Diphenyldiazene oxide is one of the compounds formed through intricate organic mechanisms like condensation reactions. The formation process involves critical steps where the nitroso group participates actively in forming the N=N double bond.

• The formation of diphenyldiazene oxide from nitrosobenzene involves a nucleophilic attack, where the nucleophile targets the electrophilic nitroso group to initiate the reaction.
• The ensuing reaction progresses through a loss of water (dehydration), facilitating the alignment of atoms to form the diazene linkage between the two phenyl groups.
• As a result of these steps, diphenyldiazene oxide emerges, notable for its distinct N=O and N=N bonds, making it unique in structure and reactivity.

This compound's creation highlights the complexity and precision of organic reactions, where specific conditions and reactants come together to form a stable, yet reactive compound.

Nucleophilic Attack

Nucleophilic attack is a core concept in understanding organic reaction mechanisms and vital in condensation reactions involving nitroso compounds.

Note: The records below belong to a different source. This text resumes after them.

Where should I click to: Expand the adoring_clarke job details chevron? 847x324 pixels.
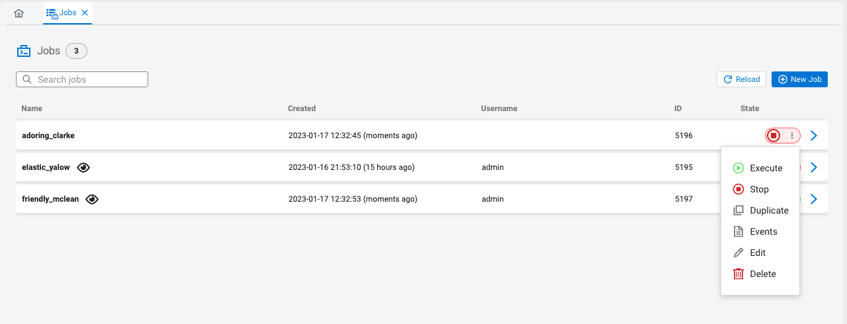(x=814, y=136)
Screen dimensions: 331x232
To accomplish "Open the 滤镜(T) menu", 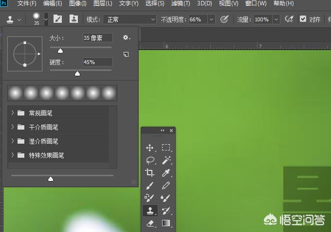I will [x=181, y=3].
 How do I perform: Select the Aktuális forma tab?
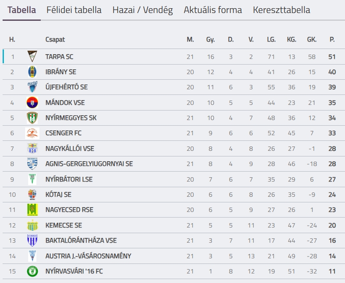[213, 10]
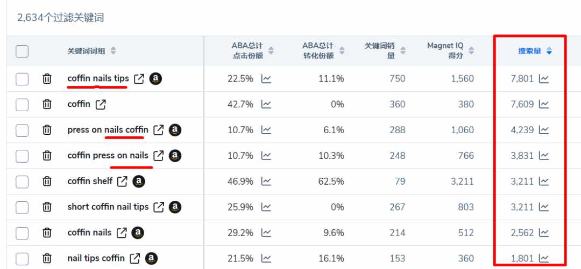Sort by 关键词词组 column header arrows
Viewport: 581px width, 269px height.
(x=113, y=51)
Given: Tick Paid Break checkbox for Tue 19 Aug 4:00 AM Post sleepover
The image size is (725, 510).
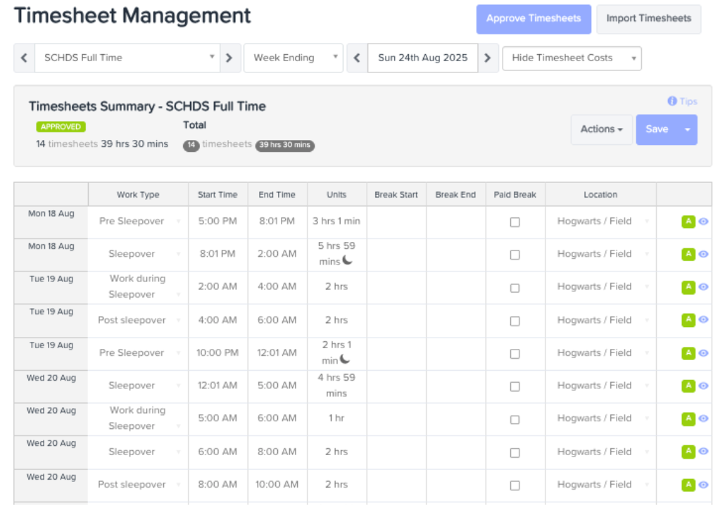Looking at the screenshot, I should (515, 321).
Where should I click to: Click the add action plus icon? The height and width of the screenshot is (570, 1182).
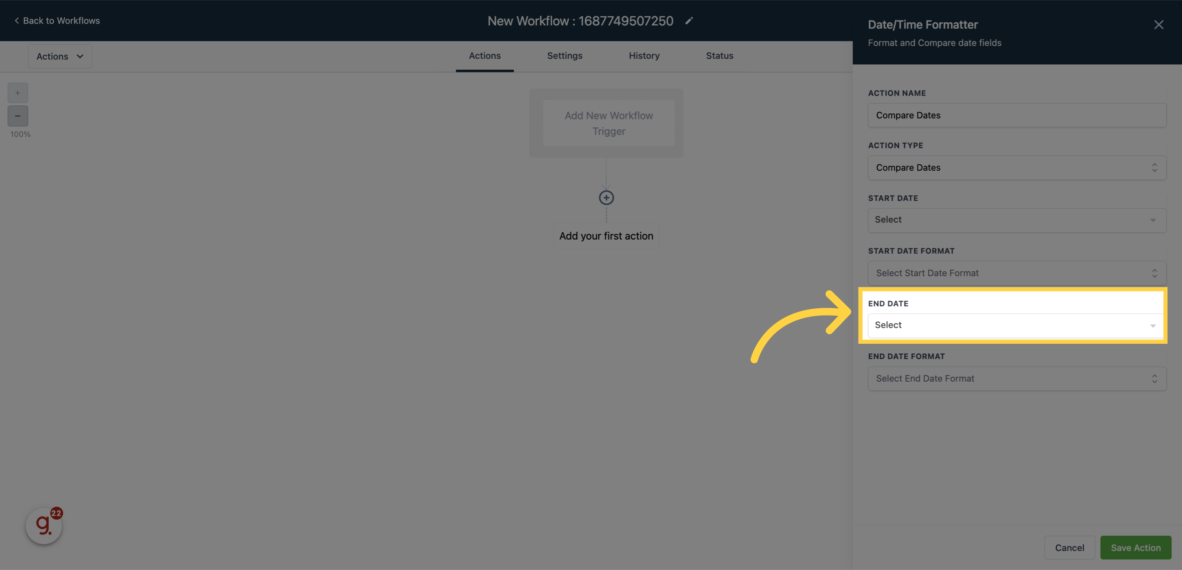point(606,198)
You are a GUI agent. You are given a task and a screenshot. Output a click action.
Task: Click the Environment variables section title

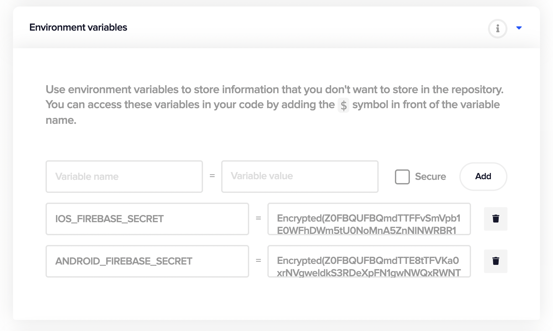point(78,27)
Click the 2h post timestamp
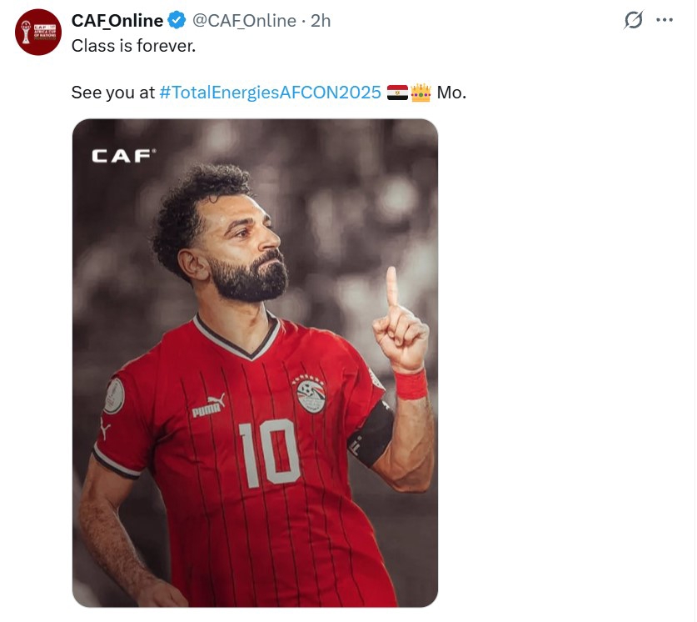The image size is (697, 622). [321, 21]

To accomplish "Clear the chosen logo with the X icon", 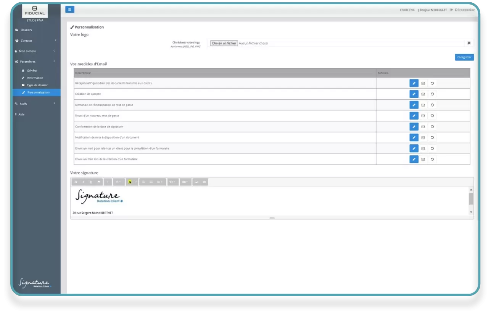I will click(469, 43).
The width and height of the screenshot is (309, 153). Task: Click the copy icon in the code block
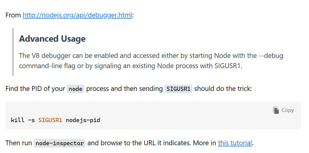coord(276,110)
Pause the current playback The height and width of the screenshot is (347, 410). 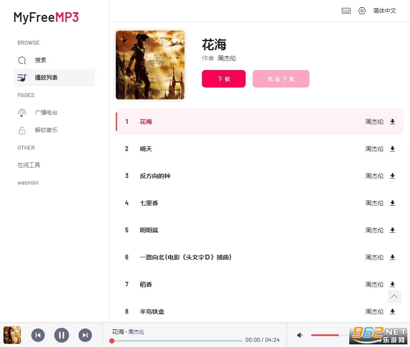(x=62, y=335)
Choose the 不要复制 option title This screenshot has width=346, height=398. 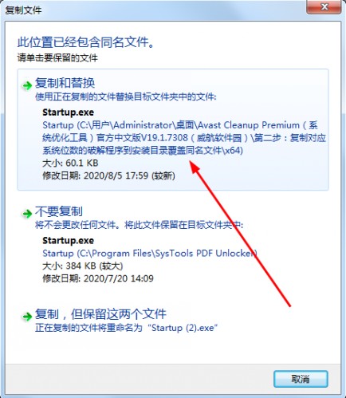pyautogui.click(x=59, y=211)
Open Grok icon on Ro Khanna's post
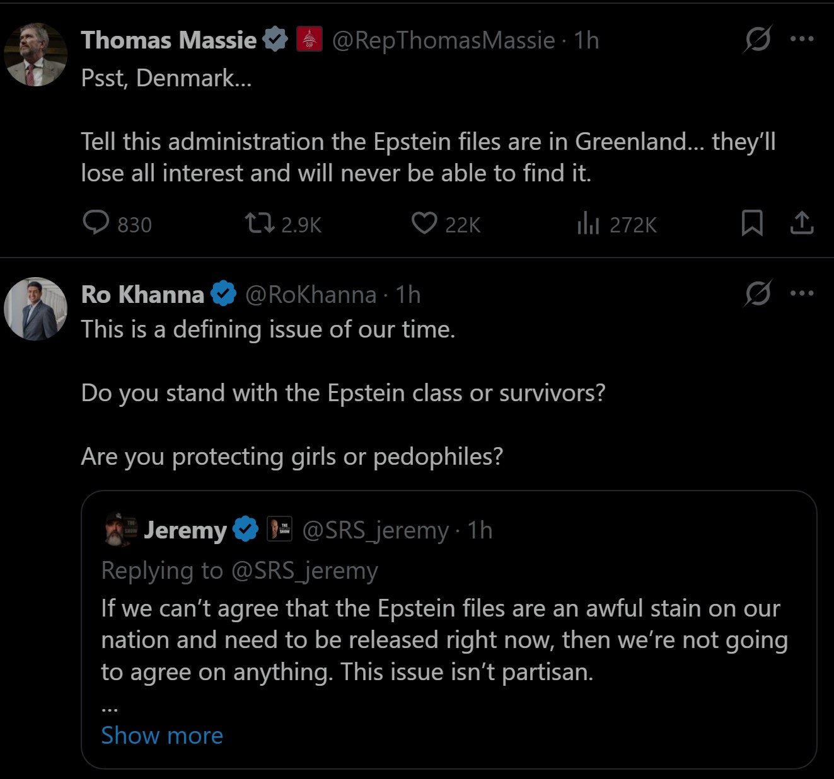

• This process involves a nucleophile, often an atom or molecule that donates an electron pair, attacking an electrophile, which accepts electron pairs. In the described reaction, the nitrogen of N-phenylazanol or benzenamine acts as the nucleophile.
• Such attacks are pivotal for breaking and forming bonds, changing molecular structures and allowing for elaborate chemical transformations.
• The success and direction of a nucleophilic attack depend on factors such as the leaving group's nature, the stability of the transition state, and the overall reaction conditions, often influenced by temperature or solvents.

Nucleophilic attacks initiate many organic reactions, including those leading to the formation of vital compounds such as diphenyldiazene oxide, underscoring their central role in organic synthesis.